Неделя выдалась хуже не придумаешь, и к концу ее я и сам дошел до предела. Чертовски болела рука. Пулю вытащили, но провести хотя бы ночь на больничной койке не разрешили, посчитав, наверное, что это было бы недопустимой роскошью. Рану зашили, повязку наложили и отправили меня прямиком в камеру.
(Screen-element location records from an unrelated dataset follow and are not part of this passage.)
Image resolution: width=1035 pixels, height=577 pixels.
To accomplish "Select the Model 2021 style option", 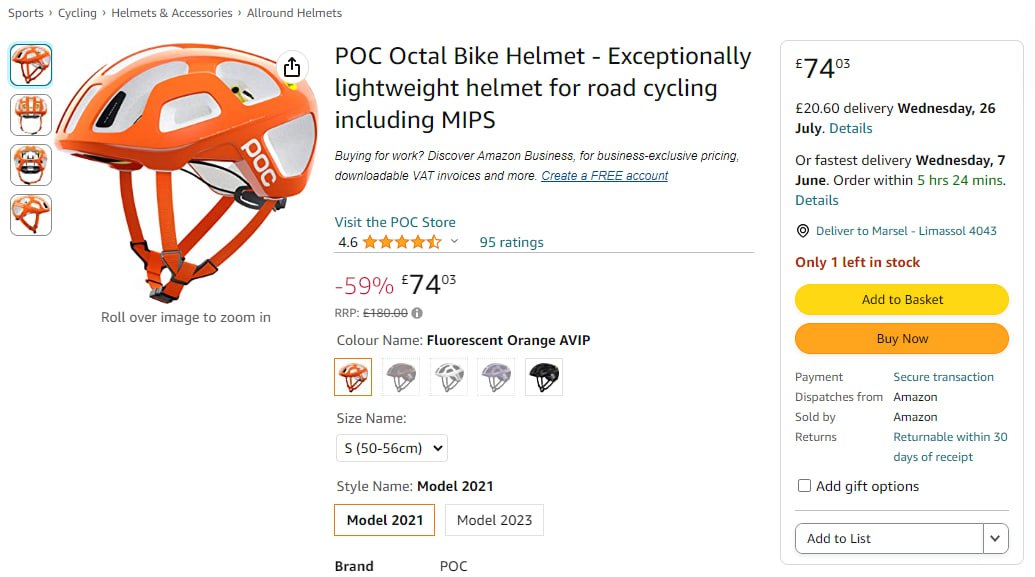I will pos(384,520).
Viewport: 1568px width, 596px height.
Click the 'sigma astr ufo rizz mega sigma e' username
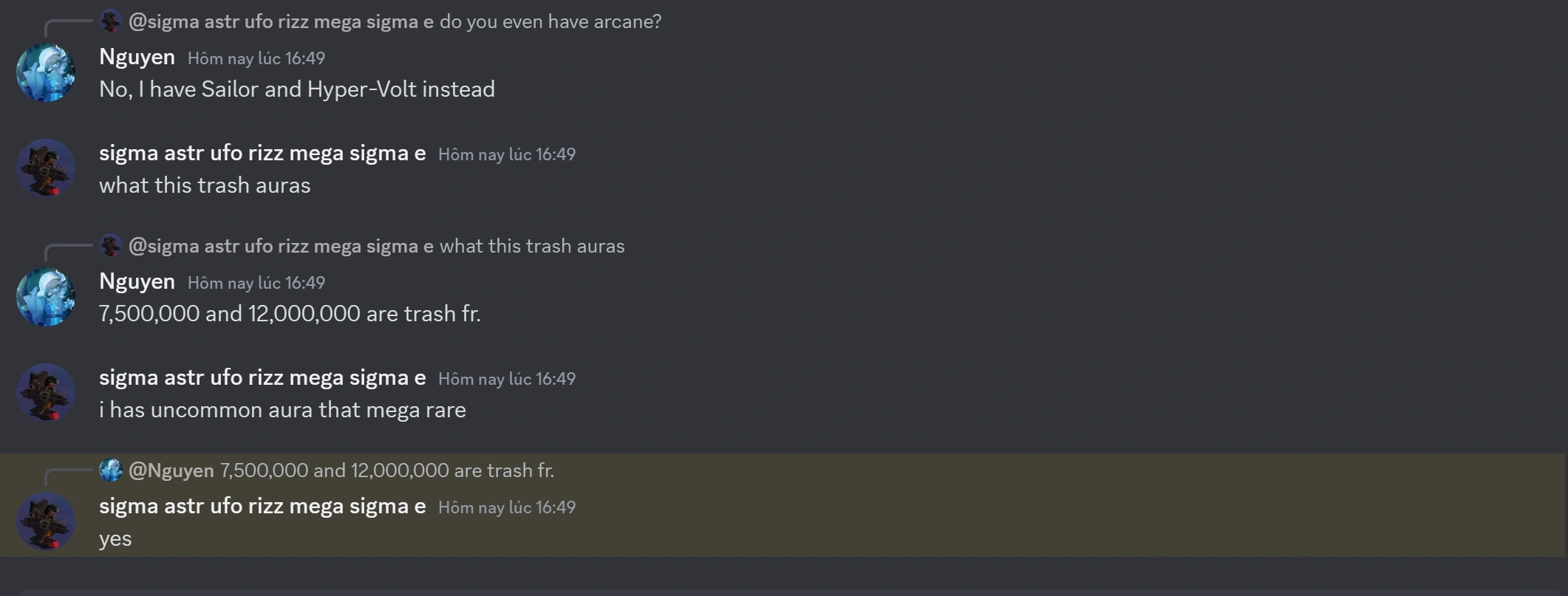tap(262, 154)
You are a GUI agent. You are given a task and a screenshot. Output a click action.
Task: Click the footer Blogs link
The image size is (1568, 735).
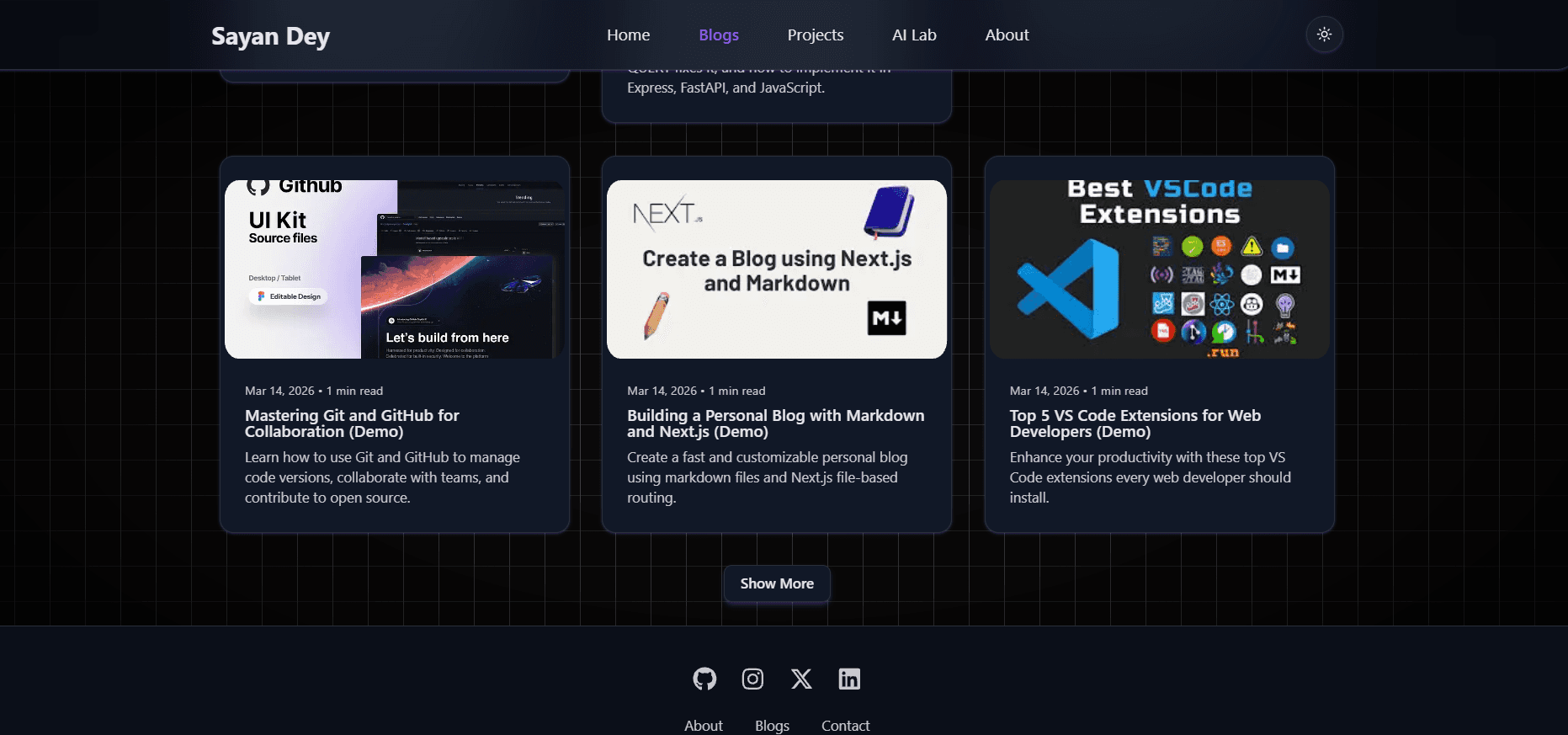(772, 726)
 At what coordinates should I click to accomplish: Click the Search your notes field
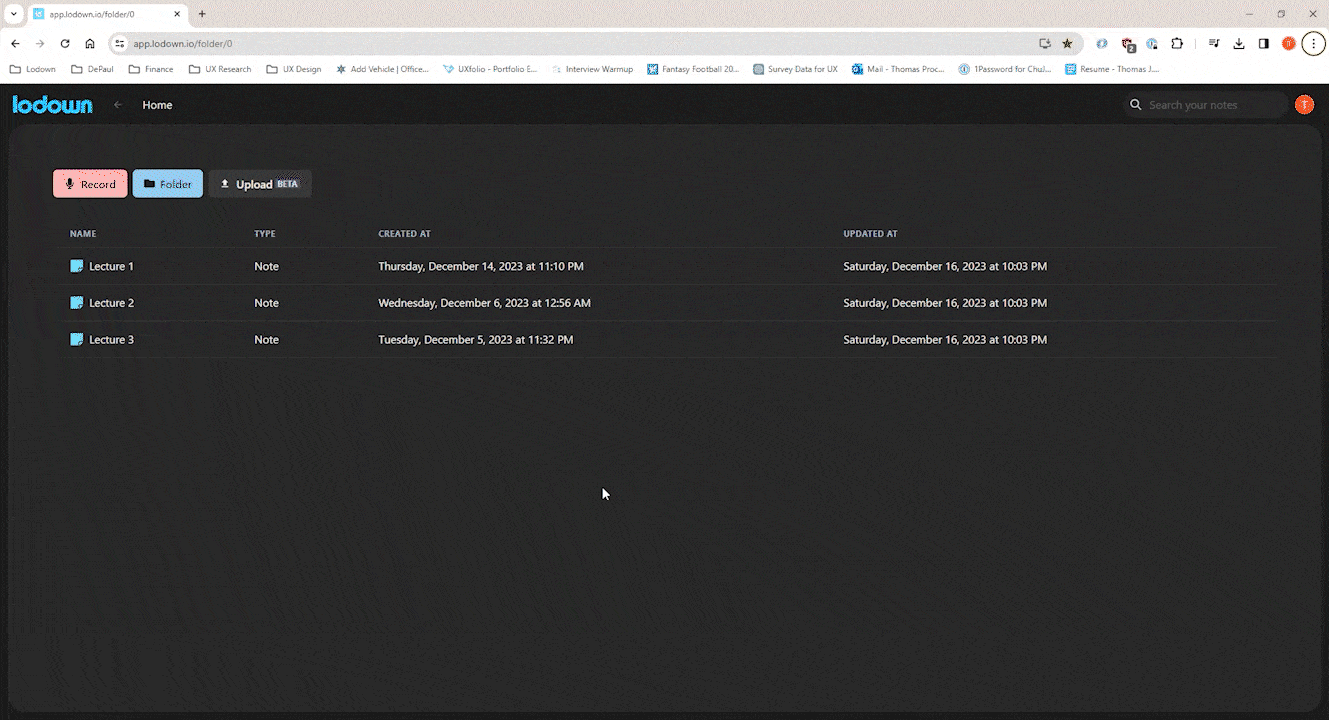point(1205,104)
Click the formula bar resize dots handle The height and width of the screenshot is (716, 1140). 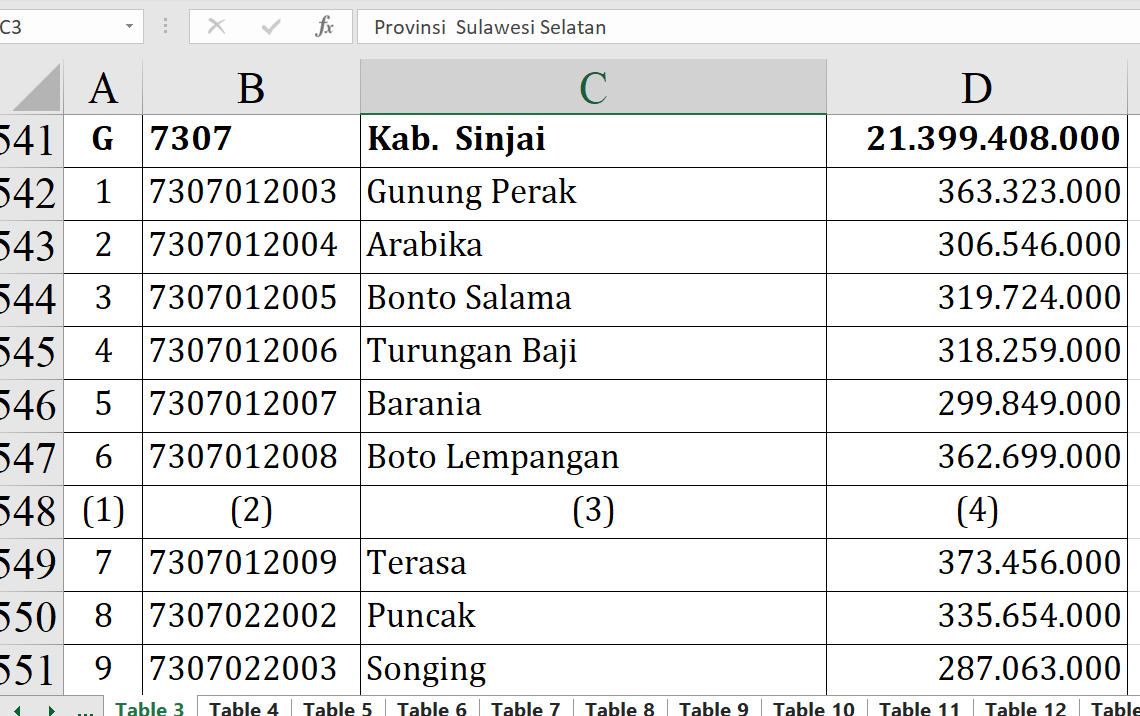pos(166,27)
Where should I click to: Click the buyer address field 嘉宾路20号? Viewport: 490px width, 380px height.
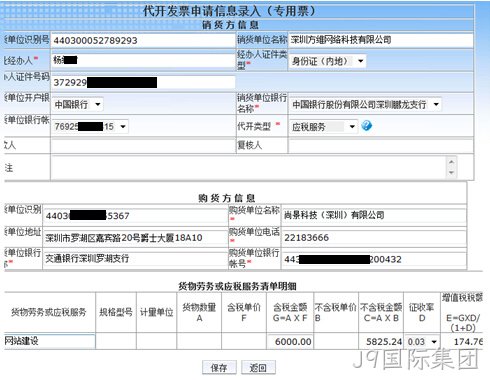point(135,238)
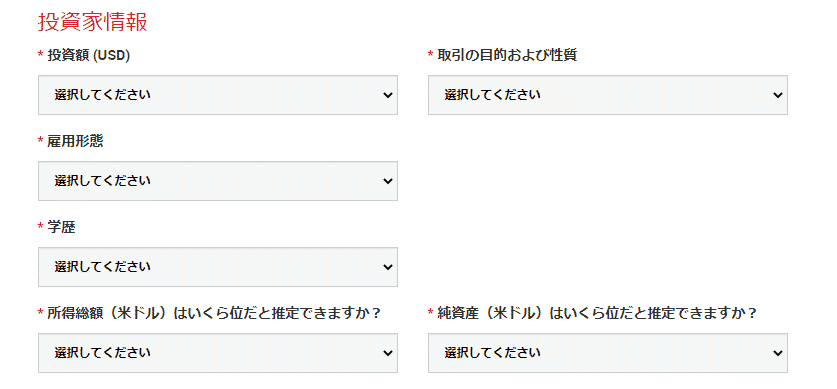Click the chevron arrow in 所得総額 field
The image size is (837, 389).
tap(388, 353)
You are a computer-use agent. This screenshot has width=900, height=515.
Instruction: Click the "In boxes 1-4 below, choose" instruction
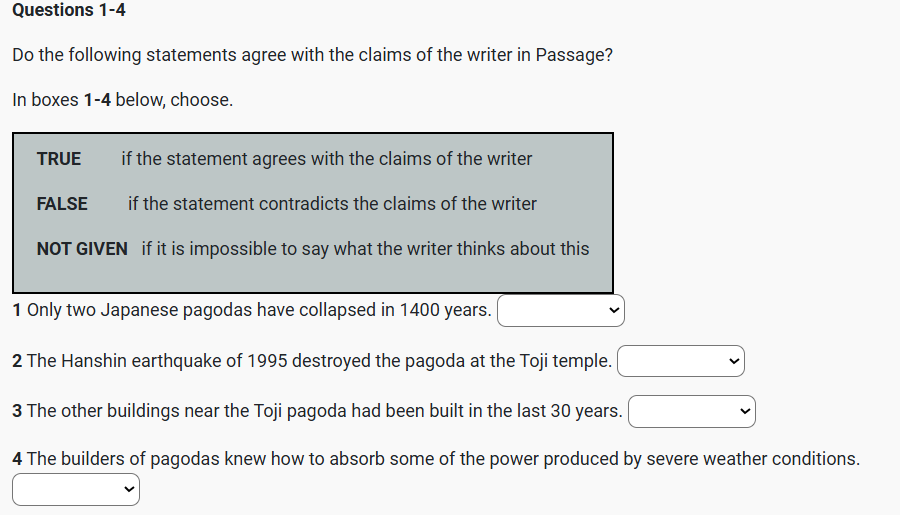123,100
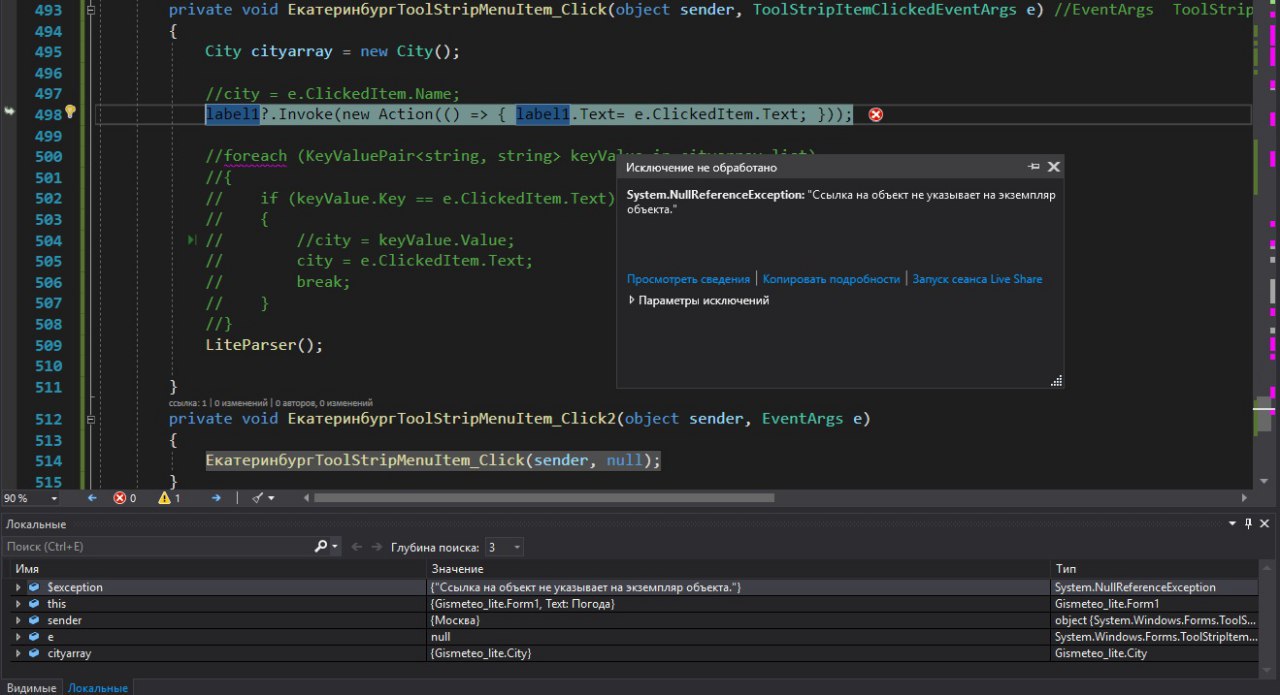Navigate to previous issue with left arrow
1280x695 pixels.
(93, 497)
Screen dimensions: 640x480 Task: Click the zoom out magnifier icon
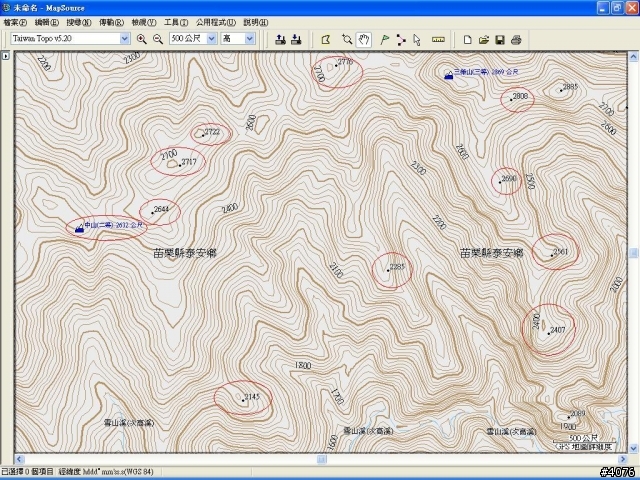point(157,39)
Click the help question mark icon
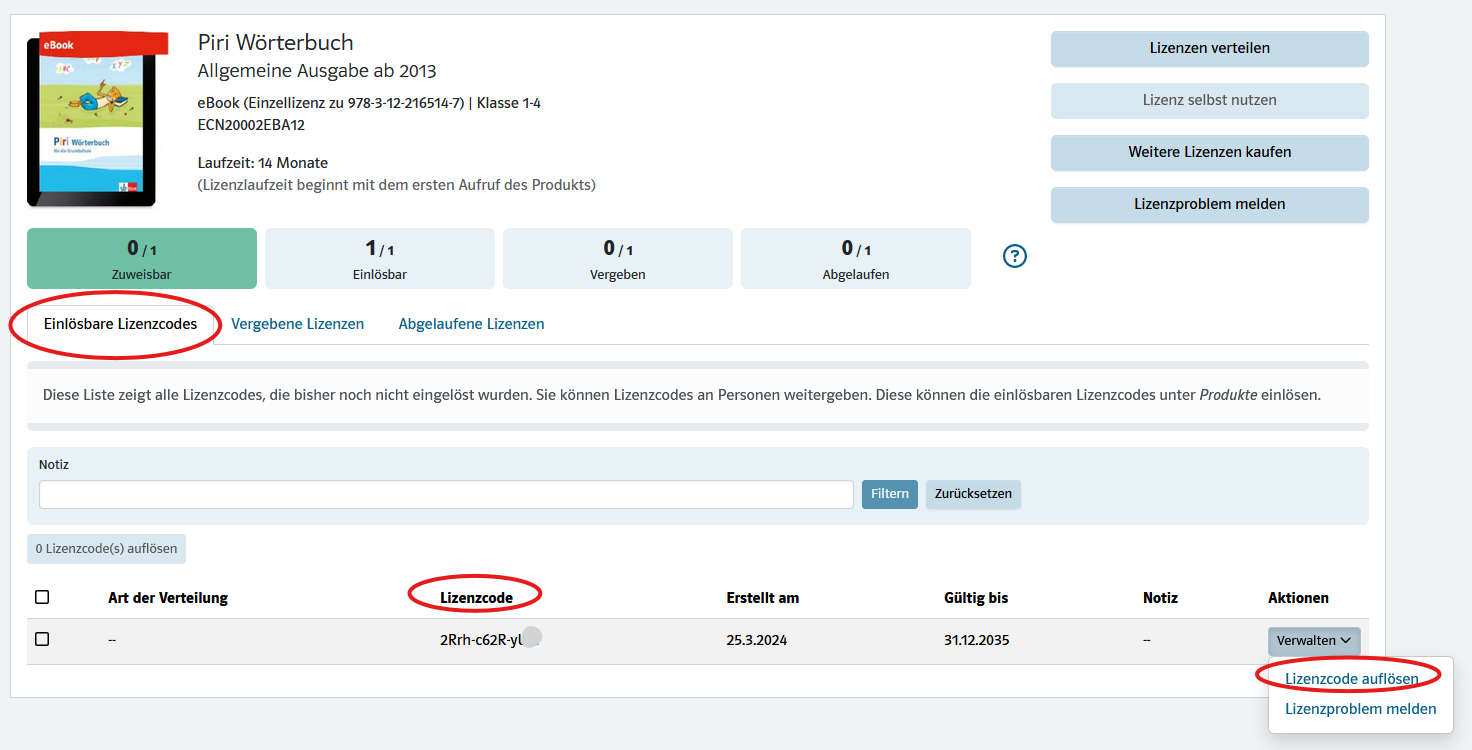 coord(1014,256)
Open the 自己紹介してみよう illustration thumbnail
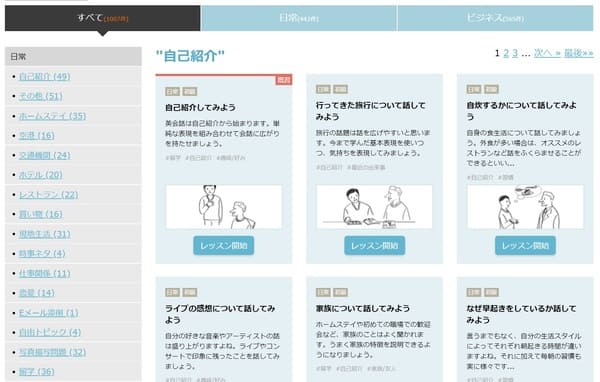The width and height of the screenshot is (600, 382). point(224,207)
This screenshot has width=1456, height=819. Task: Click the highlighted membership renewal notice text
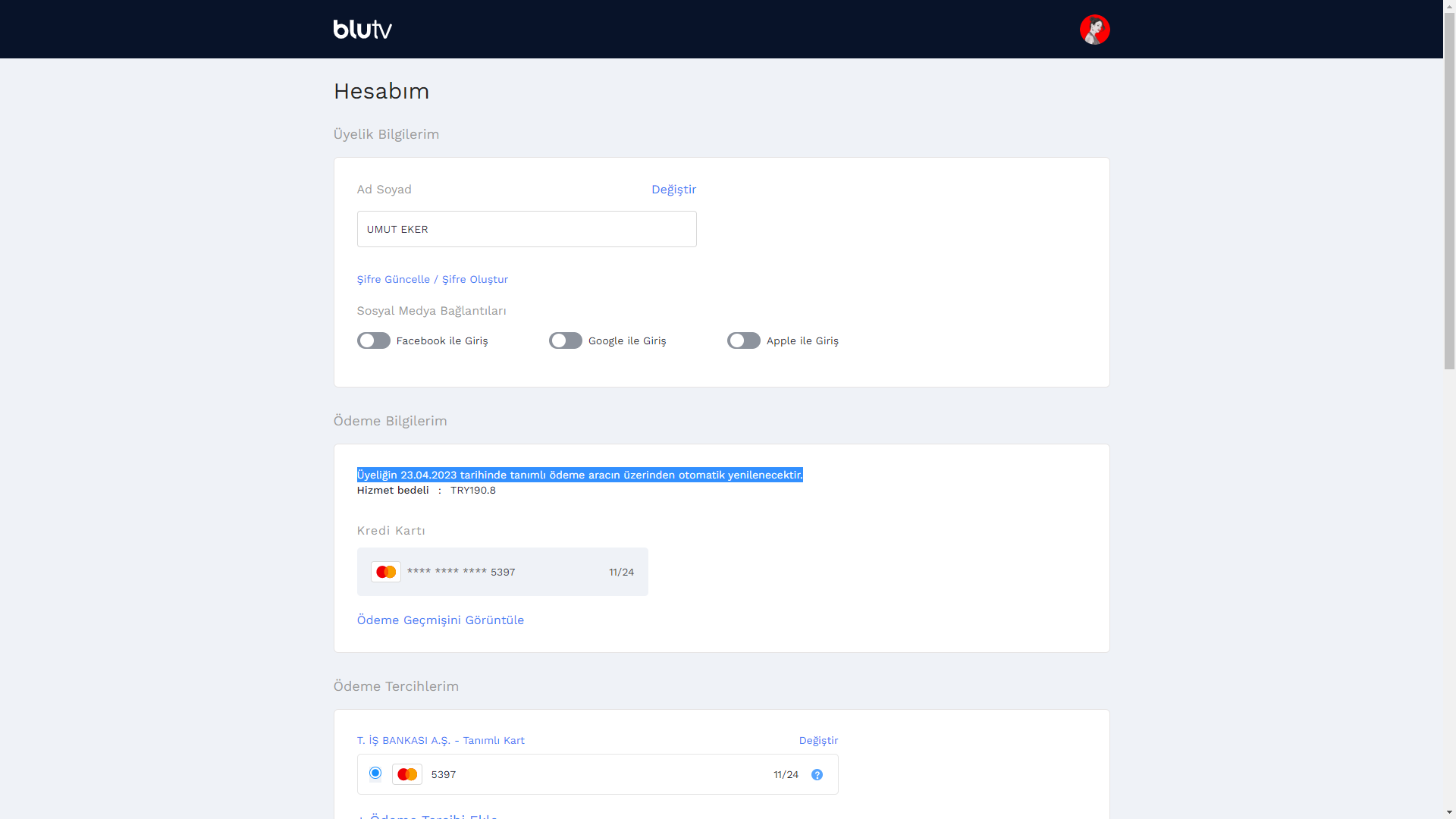[x=579, y=475]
В камере было жарко, душно и сумрачно. Время от времени в крохотное зарешеченное окошко под потолком заглядывали редкие солнечные лучи, но и они только усиливали ощущение густеющего внизу мрака. Позвонить мне не позволили и, более того, ясно дали понять, что и в будущем к телефону не допустят. Я не мог связаться ни с консульством, ни с адвокатом – ни с кем.
Месье не получит никакой помощи, пока не назовет имена всех членов наркосиндиката.
Объявление в «Таймс», визит Уэзерби – все это их совершенно не интересовало. Снова и снова от меня требовали правды.
Каждый день на протяжении целой недели меня вытаскивали из камеры и вели в другую комнату, тоже без окон, но с яркими лампами – на допрос. Через какое-то время я уже начал кричать на них, этих злобных недоумков, от которых постоянно несло вчерашним чесноком. Ничего другого не оставалось. Я ничего не знал, а сочинять небылицы счел нецелесообразным – ложь в конечном счете сыграла бы против меня.
Каждую ночь на протяжении этой долгой-долгой недели я проклинал себя за глупость, за то, что поддался на уловку, паршивые пятьсот фунтов, которых, скорее всего, и не увижу больше. А еще я точно знал, что сделаю, если когда-нибудь выберусь из тюрьмы. Найду Уэзерби и выбью из него все дерьмо.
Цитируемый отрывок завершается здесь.